The first metal layer 40 may also be made of a metal having strong
affinity for the second anodized layer 30, other than chromium.
[0085] The second metal layer 200 may be made of copper or a copper
alloy. The second metal layer 200 may also be made of a material
having high conductivity, other than copper. Further, the second
metal layer 200 may be made of a material which can be
electrolytically copper-plated later.
[0086] Subsequently, as shown in FIG. 8, a photoresist pattern 210
is formed on the second metal layer 200. In the step of forming the
photoresist pattern, the photoresist pattern 210 is formed on the
second metal layer 200 by forming a photoresist on the second metal
layer 200 and then exposing and developing the photoresist.

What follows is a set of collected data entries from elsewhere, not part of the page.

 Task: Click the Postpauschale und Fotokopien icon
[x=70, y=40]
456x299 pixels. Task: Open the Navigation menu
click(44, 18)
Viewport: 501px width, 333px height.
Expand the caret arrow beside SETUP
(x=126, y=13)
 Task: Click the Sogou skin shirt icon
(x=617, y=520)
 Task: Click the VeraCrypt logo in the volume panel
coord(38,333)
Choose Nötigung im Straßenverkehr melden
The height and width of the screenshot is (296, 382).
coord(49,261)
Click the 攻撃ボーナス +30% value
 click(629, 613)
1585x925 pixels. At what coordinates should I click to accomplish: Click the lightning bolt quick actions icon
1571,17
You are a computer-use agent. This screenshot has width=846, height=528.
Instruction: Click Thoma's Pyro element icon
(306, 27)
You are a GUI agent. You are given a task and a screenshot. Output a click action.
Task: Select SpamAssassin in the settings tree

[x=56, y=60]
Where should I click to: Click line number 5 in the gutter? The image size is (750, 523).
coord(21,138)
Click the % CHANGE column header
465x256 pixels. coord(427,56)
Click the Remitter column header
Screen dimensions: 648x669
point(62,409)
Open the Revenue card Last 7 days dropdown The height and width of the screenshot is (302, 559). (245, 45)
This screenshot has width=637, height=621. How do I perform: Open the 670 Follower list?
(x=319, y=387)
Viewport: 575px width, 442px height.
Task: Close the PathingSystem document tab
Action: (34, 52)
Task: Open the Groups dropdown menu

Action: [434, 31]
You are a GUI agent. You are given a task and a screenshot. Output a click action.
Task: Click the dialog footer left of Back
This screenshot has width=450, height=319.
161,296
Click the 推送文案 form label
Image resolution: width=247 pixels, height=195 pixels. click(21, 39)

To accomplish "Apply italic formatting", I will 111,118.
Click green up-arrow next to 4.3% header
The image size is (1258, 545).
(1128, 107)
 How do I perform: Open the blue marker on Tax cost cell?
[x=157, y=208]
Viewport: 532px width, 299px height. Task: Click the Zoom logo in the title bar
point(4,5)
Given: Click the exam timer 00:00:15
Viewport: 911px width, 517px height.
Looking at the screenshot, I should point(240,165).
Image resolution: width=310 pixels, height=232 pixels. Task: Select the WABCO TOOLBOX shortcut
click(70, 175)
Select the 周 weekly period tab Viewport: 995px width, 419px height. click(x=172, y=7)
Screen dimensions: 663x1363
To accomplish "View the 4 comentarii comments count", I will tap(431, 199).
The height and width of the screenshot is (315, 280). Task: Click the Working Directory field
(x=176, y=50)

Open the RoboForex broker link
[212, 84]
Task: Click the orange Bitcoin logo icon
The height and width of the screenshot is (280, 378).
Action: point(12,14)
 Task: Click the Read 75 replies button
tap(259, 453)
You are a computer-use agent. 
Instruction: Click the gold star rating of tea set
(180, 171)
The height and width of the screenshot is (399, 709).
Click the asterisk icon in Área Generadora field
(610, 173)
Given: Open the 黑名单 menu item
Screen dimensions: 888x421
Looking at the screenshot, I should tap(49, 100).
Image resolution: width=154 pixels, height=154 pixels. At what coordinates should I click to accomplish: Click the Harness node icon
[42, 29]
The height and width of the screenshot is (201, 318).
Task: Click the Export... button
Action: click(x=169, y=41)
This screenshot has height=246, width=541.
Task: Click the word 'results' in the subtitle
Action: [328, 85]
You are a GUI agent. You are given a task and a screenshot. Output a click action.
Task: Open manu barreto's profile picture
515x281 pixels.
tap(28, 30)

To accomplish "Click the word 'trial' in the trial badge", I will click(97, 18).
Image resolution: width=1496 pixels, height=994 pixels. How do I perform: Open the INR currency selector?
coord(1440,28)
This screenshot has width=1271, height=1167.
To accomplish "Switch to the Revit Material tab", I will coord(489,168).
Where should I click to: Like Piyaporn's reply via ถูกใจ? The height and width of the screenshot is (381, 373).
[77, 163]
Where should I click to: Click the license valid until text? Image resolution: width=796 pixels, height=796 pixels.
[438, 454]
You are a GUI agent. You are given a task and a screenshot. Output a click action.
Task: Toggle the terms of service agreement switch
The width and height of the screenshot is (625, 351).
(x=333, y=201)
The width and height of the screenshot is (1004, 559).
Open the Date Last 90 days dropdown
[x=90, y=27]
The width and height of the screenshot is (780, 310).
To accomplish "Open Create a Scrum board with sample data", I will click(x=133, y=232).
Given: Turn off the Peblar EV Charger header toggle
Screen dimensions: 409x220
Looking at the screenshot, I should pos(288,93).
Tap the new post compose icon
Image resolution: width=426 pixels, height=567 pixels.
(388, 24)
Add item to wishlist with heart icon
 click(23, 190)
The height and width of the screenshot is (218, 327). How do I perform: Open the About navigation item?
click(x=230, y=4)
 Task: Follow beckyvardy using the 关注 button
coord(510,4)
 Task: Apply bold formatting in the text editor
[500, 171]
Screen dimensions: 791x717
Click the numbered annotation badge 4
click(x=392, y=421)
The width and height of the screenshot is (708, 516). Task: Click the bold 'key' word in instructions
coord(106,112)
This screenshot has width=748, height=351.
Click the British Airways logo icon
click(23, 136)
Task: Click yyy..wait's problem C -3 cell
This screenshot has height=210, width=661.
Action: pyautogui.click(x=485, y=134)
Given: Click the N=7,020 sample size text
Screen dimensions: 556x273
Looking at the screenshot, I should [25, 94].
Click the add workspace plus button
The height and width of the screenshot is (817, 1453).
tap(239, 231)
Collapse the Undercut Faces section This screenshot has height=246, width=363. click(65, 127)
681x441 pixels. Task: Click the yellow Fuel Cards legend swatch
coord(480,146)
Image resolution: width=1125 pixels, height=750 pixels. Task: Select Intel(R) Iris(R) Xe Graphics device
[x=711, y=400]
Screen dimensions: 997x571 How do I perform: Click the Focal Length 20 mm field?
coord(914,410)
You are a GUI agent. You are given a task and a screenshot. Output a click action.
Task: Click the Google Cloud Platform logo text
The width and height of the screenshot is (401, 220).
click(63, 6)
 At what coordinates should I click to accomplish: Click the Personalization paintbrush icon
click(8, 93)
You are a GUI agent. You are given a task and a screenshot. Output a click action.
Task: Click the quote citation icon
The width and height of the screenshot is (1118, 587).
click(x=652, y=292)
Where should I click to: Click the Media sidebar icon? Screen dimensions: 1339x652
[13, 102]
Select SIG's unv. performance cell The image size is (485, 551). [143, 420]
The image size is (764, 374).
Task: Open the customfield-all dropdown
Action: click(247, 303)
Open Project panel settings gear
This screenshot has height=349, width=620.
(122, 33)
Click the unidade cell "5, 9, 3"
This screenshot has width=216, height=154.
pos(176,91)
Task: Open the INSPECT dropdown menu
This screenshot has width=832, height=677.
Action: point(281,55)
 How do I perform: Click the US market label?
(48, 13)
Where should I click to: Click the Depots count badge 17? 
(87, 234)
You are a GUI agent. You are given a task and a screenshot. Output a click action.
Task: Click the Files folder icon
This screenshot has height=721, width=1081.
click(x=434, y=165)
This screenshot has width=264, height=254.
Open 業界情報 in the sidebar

[0087] The photoresist pattern 210 is formed over the entire region
excluding the region in which the reflecting recesses 90 were
formed and the region in which first to fourth electrodes 70, 80,
71 and 81 will be formed.
[0088] Subsequently, a metal pattern 220 is formed in the region
exposed by the photoresist pattern 210. As shown in FIG. 9, the
metal pattern 220 is formed in the region exposed by the
photoresist pattern 210 using a metal that can be electrolytically
plated, such as copper or a copper alloy. The metal pattern 220 may
be formed by electrolytic-plating copper, copper-nickel,
copper-nickel-gold or the like.
[0089] Subsequently, when the photoresist pattern 210 is removed,
the second metal layer 200 is formed into an uneven metal layer
230, as shown in FIG. 10. The thin portion of the uneven metal
layer 230 is removed by etching, and the thick portion of the
uneven metal layer 230 remains. Subsequently, a part of the first
metal layer 40 is removed by etching. That is, the first metal
layer 40 exposed by the region in which the uneven metal layer 230
was removed is removed. Since the metal material constituting the
uneven metal layer 230 is different from the metal material
constituting the first metal layer 40, only the exposed region of
the first metal layer 40 can be etched by a material that can etch
only the first metal layer 40.
[0090] The pattern shown in FIG. 11 can be formed using the above
etching process.
[0091] Subsequently, as shown in FIG. 12, a photo solder resist
pattern 55 is formed. The photo solder resist pattern 55 is formed
by forming a photo solder resist over the entire region and then
exposing and developing the photo solder resist using a mask. In
this case, the photo solder resist pattern 55 may be made of a
white material in order to increase the reflectance of a light
emitting diode.
[0092] Side walls 56 are formed after forming first to fourth
electrodes 70, 80, 71 and 81 and metal layers in a region in which
an optical device will be mounted. As shown in FIG. 12, the side
walls 56 are formed between first and third electrodes 70 and 71
and between second and fourth electrodes 80 and 81 on the photo
solder resist pattern 55. The side walls 56 may be made of a
material having high reflectance. Further, the side walls 56 may be
formed of the same material as that of the photo solder resist at
the same time as the photo solder resist is formed.
[0093] Subsequently, third metal layers 60, 61 and 62 are formed on
the region exposed by the photo solder resist pattern 55. The third
metal layers 60, 61 and 62 may be made of a conductive metal.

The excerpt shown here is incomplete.